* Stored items
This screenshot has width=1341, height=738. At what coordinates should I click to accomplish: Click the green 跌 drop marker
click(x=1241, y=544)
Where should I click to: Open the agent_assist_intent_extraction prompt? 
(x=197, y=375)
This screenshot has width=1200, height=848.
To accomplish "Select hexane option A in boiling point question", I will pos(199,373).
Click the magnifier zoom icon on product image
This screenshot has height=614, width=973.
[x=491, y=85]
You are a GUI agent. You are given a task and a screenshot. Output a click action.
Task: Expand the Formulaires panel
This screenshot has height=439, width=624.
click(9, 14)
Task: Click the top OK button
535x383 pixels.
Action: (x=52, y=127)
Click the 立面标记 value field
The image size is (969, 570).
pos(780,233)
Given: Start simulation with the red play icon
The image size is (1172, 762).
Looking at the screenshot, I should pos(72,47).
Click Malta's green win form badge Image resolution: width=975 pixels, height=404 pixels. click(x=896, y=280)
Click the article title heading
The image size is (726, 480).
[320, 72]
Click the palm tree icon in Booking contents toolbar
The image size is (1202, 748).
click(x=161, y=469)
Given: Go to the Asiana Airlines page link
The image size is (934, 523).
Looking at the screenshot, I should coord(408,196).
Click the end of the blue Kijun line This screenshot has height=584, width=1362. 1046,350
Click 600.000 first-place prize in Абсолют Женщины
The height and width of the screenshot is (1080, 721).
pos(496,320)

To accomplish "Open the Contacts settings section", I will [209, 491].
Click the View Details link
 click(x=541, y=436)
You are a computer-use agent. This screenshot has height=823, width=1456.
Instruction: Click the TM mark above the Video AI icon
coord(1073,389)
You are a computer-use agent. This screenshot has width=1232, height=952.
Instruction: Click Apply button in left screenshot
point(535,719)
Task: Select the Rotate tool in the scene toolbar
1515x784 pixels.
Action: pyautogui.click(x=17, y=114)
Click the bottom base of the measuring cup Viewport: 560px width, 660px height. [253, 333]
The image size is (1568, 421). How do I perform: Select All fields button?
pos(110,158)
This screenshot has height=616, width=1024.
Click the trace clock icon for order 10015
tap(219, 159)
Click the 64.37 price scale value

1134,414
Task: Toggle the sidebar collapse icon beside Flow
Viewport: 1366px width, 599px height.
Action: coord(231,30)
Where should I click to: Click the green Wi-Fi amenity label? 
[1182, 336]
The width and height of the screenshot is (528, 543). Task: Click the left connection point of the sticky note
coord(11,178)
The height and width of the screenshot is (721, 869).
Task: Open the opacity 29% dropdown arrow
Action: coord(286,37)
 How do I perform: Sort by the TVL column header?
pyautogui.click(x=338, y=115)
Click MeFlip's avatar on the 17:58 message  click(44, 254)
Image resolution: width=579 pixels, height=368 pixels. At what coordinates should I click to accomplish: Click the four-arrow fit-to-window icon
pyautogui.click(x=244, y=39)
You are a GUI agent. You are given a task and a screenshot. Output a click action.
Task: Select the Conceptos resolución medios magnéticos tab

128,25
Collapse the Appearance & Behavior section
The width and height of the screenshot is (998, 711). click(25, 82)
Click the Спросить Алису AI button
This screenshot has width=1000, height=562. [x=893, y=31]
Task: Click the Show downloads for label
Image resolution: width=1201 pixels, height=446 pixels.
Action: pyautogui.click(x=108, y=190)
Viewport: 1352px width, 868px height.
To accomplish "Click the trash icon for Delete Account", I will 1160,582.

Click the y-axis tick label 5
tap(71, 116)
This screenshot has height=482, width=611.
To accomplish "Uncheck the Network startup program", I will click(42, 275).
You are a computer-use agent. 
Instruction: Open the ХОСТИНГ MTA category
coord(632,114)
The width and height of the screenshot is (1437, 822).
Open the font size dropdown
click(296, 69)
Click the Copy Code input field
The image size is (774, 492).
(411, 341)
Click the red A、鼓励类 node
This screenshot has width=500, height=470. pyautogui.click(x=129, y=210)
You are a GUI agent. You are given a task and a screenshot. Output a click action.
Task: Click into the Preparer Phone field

* WHAT THE TASK ASKS
Your response must consist of the entries, reproduced exactly.

* REPLY TO THE EXERCISE
This screenshot has width=1341, height=738. At what coordinates should I click to accomplish: Click the green 跌 drop marker
click(x=1241, y=544)
Where should I click to: Open the agent_assist_intent_extraction prompt? 
(x=197, y=375)
This screenshot has width=1200, height=848.
To accomplish "Select hexane option A in boiling point question", I will pos(199,373).
Click the magnifier zoom icon on product image
This screenshot has height=614, width=973.
[x=491, y=85]
You are a GUI agent. You are given a task and a screenshot. Output a click action.
Task: Expand the Formulaires panel
This screenshot has height=439, width=624.
click(9, 14)
Task: Click the top OK button
535x383 pixels.
Action: (x=52, y=127)
Click the 立面标记 value field
The image size is (969, 570).
pos(780,233)
Given: Start simulation with the red play icon
The image size is (1172, 762).
Looking at the screenshot, I should pos(72,47).
Click Malta's green win form badge Image resolution: width=975 pixels, height=404 pixels. click(x=896, y=280)
Click the article title heading
The image size is (726, 480).
[320, 72]
Click the palm tree icon in Booking contents toolbar
The image size is (1202, 748).
click(x=161, y=469)
Given: Go to the Asiana Airlines page link
The image size is (934, 523).
Looking at the screenshot, I should coord(408,196).
Click the end of the blue Kijun line This screenshot has height=584, width=1362. 1046,350
Click 600.000 first-place prize in Абсолют Женщины
The height and width of the screenshot is (1080, 721).
pos(496,320)

To accomplish "Open the Contacts settings section", I will [209, 491].
Click the View Details link
 click(x=541, y=436)
You are a computer-use agent. This screenshot has height=823, width=1456.
Instruction: Click the TM mark above the Video AI icon
coord(1073,389)
You are a computer-use agent. This screenshot has width=1232, height=952.
Instruction: Click Apply button in left screenshot
point(535,719)
Task: Select the Rotate tool in the scene toolbar
1515x784 pixels.
Action: pyautogui.click(x=17, y=114)
Click the bottom base of the measuring cup Viewport: 560px width, 660px height. [253, 333]
The image size is (1568, 421). How do I perform: Select All fields button?
pos(110,158)
This screenshot has height=616, width=1024.
Click the trace clock icon for order 10015
tap(219, 159)
Click the 64.37 price scale value

1134,414
Task: Toggle the sidebar collapse icon beside Flow
Viewport: 1366px width, 599px height.
Action: coord(231,30)
Where should I click to: Click the green Wi-Fi amenity label? 
[1182, 336]
The width and height of the screenshot is (528, 543). Task: Click the left connection point of the sticky note
coord(11,178)
The height and width of the screenshot is (721, 869).
Task: Open the opacity 29% dropdown arrow
Action: coord(286,37)
 How do I perform: Sort by the TVL column header?
pyautogui.click(x=338, y=115)
Click MeFlip's avatar on the 17:58 message  click(44, 254)
Image resolution: width=579 pixels, height=368 pixels. At what coordinates should I click to accomplish: Click the four-arrow fit-to-window icon
pyautogui.click(x=244, y=39)
You are a GUI agent. You are given a task and a screenshot. Output a click action.
Task: Select the Conceptos resolución medios magnéticos tab

128,25
Collapse the Appearance & Behavior section
The width and height of the screenshot is (998, 711). click(25, 82)
Click the Спросить Алису AI button
This screenshot has width=1000, height=562. [x=893, y=31]
Task: Click the Show downloads for label
Image resolution: width=1201 pixels, height=446 pixels.
Action: pyautogui.click(x=108, y=190)
Viewport: 1352px width, 868px height.
To accomplish "Click the trash icon for Delete Account", I will 1160,582.

Click the y-axis tick label 5
tap(71, 116)
This screenshot has height=482, width=611.
To accomplish "Uncheck the Network startup program", I will click(42, 275).
You are a computer-use agent. 
Instruction: Open the ХОСТИНГ MTA category
coord(632,114)
The width and height of the screenshot is (1437, 822).
Open the font size dropdown
click(296, 69)
Click the Copy Code input field
The image size is (774, 492).
(411, 341)
Click the red A、鼓励类 node
This screenshot has width=500, height=470. pyautogui.click(x=129, y=210)
You are a GUI agent. You are given a task and a screenshot. Output a click action.
Task: Click into the Preparer Phone field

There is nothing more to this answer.